Segment Start: SUPPLIED INFORMATION
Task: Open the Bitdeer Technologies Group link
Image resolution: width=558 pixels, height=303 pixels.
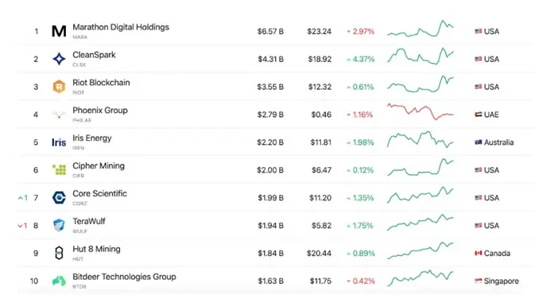Action: [124, 277]
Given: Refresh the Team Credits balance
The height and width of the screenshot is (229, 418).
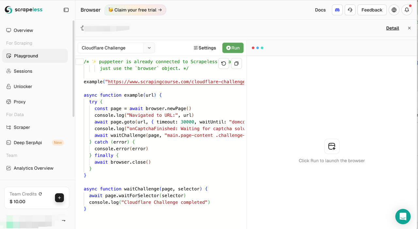Looking at the screenshot, I should pyautogui.click(x=40, y=194).
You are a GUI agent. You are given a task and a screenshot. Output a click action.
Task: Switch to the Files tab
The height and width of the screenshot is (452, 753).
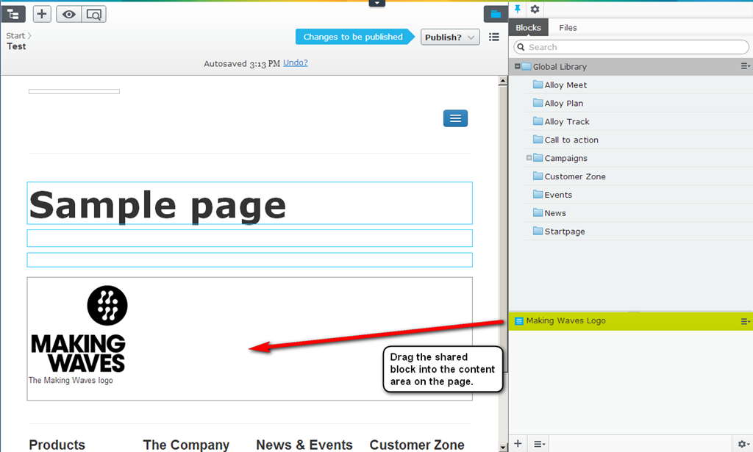(568, 28)
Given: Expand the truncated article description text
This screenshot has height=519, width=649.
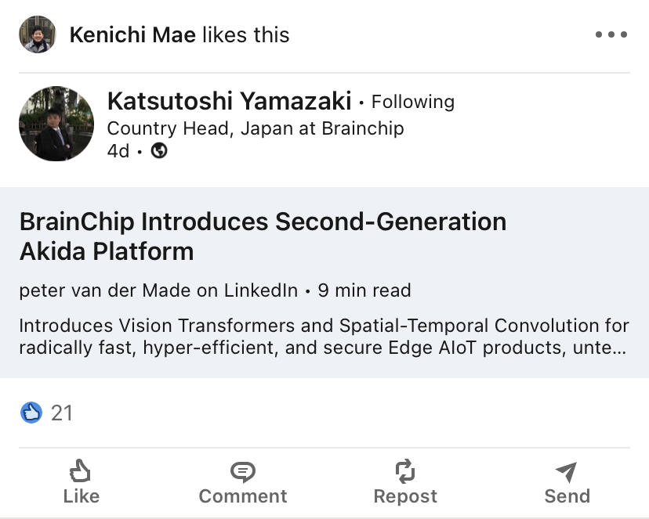Looking at the screenshot, I should tap(322, 336).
Segment End: SUPPLIED INFORMATION
▸ TRY IT
Each entry above should be written out verbatim, minus its pictures.

▸ RESULT OF THE TASK
Task: Open the Bitdeer Technologies Group link
Image resolution: width=558 pixels, height=303 pixels.
Action: [124, 277]
Given: Refresh the Team Credits balance
The height and width of the screenshot is (229, 418).
Looking at the screenshot, I should pyautogui.click(x=40, y=194).
You are a GUI agent. You are given a task and a screenshot. Output a click action.
Task: Switch to the Files tab
The height and width of the screenshot is (452, 753).
(568, 28)
Given: Expand the truncated article description text
This screenshot has height=519, width=649.
Looking at the screenshot, I should tap(322, 336).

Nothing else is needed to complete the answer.